Grand Prix weekend is almost here, and the weather gods are playing their usual game. Thursday and Friday look solid—clear skies, temperatures hovering in the mid-teens to low 20s Celsius, rain chances hovering around 10 percent. Parties will flow indoors and out. The Sprint Qualifying on Friday afternoon should be clean.
Then Saturday arrives, and things get interesting. Morning stays sunny, warming to a pleasant 19°C by afternoon—the Sprint at noon and Qualifying at 4 p.m. should be fine. But come evening, shower chances jump to 60 percent. One to three millimetres of rain could fall after dark.

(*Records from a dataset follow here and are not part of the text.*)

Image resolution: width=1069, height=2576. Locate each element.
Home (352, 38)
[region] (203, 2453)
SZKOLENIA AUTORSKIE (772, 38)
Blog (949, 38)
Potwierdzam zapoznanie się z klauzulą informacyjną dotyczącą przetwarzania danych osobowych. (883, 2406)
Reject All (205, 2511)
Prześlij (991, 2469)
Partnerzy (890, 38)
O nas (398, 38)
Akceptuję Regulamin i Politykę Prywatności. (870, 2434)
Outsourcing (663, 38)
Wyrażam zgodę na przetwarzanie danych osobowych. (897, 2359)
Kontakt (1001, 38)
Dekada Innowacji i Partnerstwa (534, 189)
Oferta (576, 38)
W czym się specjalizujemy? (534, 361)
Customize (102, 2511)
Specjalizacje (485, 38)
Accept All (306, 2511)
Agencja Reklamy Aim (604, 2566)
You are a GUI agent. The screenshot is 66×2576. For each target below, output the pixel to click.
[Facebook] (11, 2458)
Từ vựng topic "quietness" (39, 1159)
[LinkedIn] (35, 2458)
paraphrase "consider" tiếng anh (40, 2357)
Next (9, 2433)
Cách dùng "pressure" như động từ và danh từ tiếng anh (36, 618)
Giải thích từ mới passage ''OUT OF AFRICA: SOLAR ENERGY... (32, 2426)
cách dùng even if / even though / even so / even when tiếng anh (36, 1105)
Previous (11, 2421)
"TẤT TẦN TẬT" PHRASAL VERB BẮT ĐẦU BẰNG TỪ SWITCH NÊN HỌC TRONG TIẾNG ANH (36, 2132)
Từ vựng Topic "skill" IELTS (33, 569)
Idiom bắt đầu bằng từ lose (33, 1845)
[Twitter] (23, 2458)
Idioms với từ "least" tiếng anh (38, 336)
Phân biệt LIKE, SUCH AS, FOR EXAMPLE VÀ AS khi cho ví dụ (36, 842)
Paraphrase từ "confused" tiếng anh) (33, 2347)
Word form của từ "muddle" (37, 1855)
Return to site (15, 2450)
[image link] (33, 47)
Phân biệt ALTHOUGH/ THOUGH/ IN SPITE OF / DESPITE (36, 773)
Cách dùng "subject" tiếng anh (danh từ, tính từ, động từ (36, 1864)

If you're planning outdoor events Saturday night, the jacket stays packed.
Sunday is the wild card. Race day at 4 p.m. arrives under a 60–70 percent rain forecast, with showers likely all day and overnight. It's not new for Montréal's Grand Prix—rain has derailed plenty of editions over the years—but it does mean the main event could be a wet one. The track typically opens up under those conditions; visibility drops; strategy becomes everything.
In short: enjoy the first two days, gear up for Saturday evening, and prepare for the possibility of another wet race come Sunday. The weather forecast for Grand Prix weekend is as unpredictable as the racing itself.